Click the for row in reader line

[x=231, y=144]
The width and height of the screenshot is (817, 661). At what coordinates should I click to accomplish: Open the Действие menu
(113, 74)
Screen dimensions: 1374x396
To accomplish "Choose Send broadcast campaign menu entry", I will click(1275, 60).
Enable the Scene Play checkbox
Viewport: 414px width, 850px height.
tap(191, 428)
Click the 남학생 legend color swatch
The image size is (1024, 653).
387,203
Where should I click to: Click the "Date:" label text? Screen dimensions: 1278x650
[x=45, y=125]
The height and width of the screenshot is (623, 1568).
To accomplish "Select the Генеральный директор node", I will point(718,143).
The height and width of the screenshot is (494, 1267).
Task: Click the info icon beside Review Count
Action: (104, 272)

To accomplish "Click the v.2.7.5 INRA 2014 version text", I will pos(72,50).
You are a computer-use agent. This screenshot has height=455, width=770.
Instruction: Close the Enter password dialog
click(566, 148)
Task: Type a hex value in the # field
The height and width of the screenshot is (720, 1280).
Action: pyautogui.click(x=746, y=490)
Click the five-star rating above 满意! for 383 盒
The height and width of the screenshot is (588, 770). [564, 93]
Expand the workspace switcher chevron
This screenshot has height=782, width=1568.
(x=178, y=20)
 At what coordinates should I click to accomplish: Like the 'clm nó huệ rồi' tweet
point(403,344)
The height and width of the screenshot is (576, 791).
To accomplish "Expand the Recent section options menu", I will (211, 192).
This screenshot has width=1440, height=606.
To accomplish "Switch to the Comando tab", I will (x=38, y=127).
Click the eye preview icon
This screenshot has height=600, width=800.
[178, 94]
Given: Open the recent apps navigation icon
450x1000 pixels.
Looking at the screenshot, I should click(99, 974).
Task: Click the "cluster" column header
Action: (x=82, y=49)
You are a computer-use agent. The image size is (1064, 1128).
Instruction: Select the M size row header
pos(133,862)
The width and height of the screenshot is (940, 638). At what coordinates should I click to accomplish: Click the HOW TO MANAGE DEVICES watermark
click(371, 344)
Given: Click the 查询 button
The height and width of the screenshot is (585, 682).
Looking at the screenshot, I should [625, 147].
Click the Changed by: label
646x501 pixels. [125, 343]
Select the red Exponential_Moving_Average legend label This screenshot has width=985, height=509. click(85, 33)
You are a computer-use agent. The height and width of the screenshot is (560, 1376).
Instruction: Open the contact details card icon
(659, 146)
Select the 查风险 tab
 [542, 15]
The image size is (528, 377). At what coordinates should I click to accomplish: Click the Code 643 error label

**WHAT IS NEEDED:**
Above are the records; copy exactly the lines from the line with "The width and height of the screenshot is (817, 661)." through the line with "Task: Type a hex value in the # field", both included.

**FINISHED TASK:**
The width and height of the screenshot is (817, 661). At what coordinates should I click to accomplish: Open the Действие menu
(113, 74)
Screen dimensions: 1374x396
To accomplish "Choose Send broadcast campaign menu entry", I will click(1275, 60).
Enable the Scene Play checkbox
Viewport: 414px width, 850px height.
tap(191, 428)
Click the 남학생 legend color swatch
The image size is (1024, 653).
387,203
Where should I click to: Click the "Date:" label text? Screen dimensions: 1278x650
[x=45, y=125]
The height and width of the screenshot is (623, 1568).
To accomplish "Select the Генеральный директор node", I will point(718,143).
The height and width of the screenshot is (494, 1267).
Task: Click the info icon beside Review Count
Action: (104, 272)

To accomplish "Click the v.2.7.5 INRA 2014 version text", I will pos(72,50).
You are a computer-use agent. This screenshot has height=455, width=770.
Instruction: Close the Enter password dialog
click(566, 148)
Task: Type a hex value in the # field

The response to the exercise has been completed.